Arielle Javitch

Arielle Javitch

You are reading a post from 25 New Faces of 2010

For Arielle Javitch, whose first feature, Look, Stranger, is currently in post, moviemaking and movement have always been intertwined activities. She began her career as a dancer, and when a back injury sidelined her from performance, she began to make short dance films. “They started as pure movement, and then they began to get more narrative,” Javitch remembers. “One of my shorts was about refugees, and I used testimonies from different [refugee] stories, trying to make them visual through dance and other imagery. The film was beautiful, but it didn’t succeed, and then I knew I had to move into narrative filmmaking for [this refugee story] to have an impact.”

Javitch began to develop a screenplay based on the simplest but dramatically fraught tale of movement — the story of a refugee woman maneuvering herself home through a war zone. To understand the psychology of her protagonist, Javitch researched various refugee crises and did interviews, but she also simply imagined herself as the woman. “I tried to make it very personal,” she says. “Would I fight, or would I yield in these kinds of situations?”

In 2007 Javitch decided to make a short from a few of her screenplay’s scenes. “It was a disaster,” she laughs. “I cast non-professionals and had them speaking Chechen and worked rigorously from my script. I didn’t allow the actors any freedom.” Nonetheless, the short impressed the Berlin Talent Campus, which invited Javitch to attend with her project. “People really responded to it. Everybody thought it was about them. Palestinians thought it was about them, Albanians thought it was about them. The script was specific, but it was also spare, and with universal elements.”

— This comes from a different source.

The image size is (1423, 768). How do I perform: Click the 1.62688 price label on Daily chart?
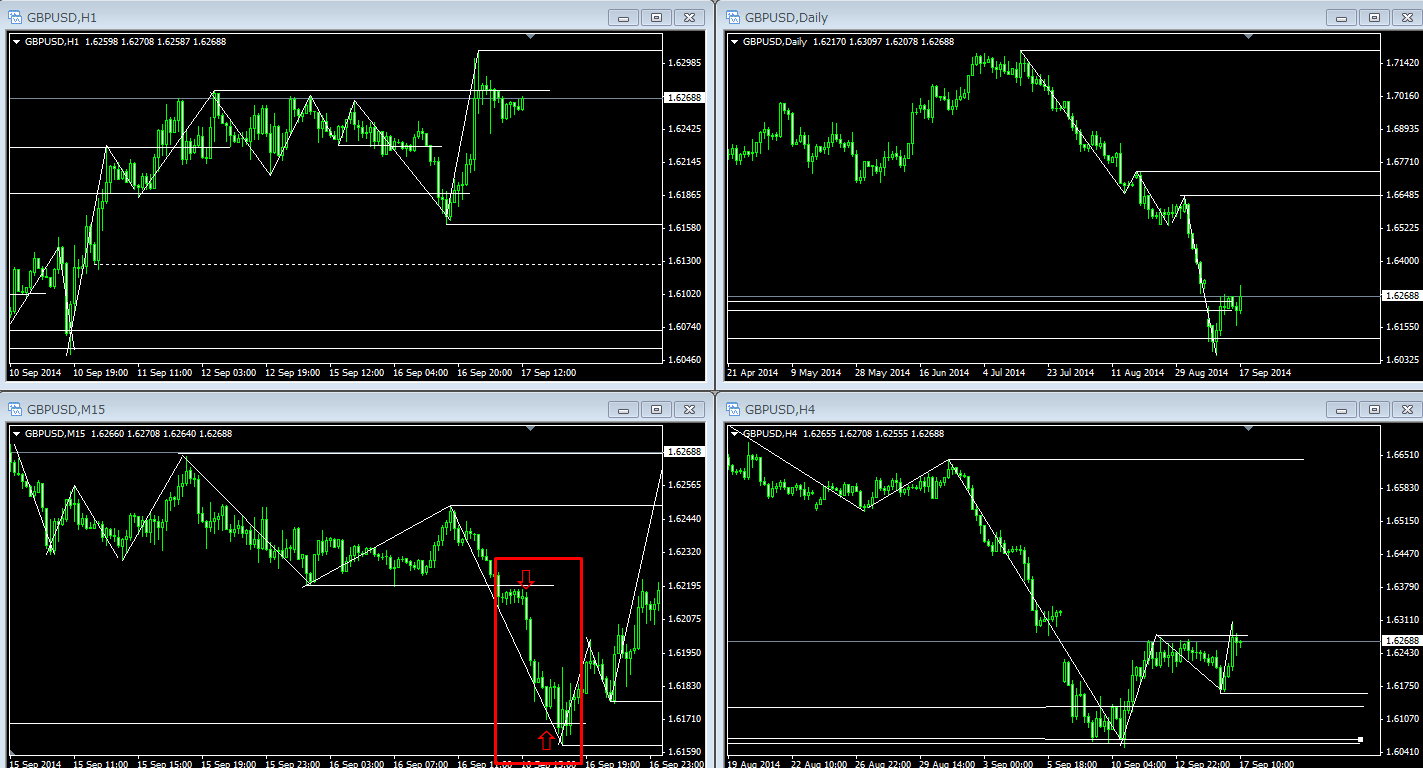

Around this time Javitch began working with producer Lisa Muskat, whom she met through her sister, a costume designer. Over the next two years, the project came together almost “through trial and error,” she says, as Javitch and Muskat looked for a shooting location, agreeable production partners, and an actress to play the journeying refugee. They wound up in Serbia with 4 Months, 3 Weeks and 2 Days star Anamaria Marinca in the lead role. “Anamaria is one of the smartest people I’ve ever met,” Javitch says, “which is intimidating. But she really helped me elevate the thought level of the project. There was a question of, “Would this film succeed as a parable without being grounded in the reality of a specific war?” She was behind me [in avoiding the specific]. I tried to find a balance between realism and allegory. The tension between the real and the allegorical, that’s what’s most interesting to me, and Anamaria helped me be fearless in my choices.”

Look, Stranger, which was made through private equity and grants from organizations like Cinereach and the Sundance Institute/Annenberg Foundation, is currently in post, having completed a cut at the Edit Center in New York City. And now that she’s about to start submitting it to festivals, Javitch, who works as a yoga instructor when she’s not making films, is suddenly a bit more reticent to actually describe her movie. “It’s an antiwar film, but also, without wanting to sound too grand, I want it to be a search for meaning. I want it to ask the question of why are we here. But, in a way, it was much easier to describe with words before it was made. Now that it’s made it’s hard to speak for it.” — S.M.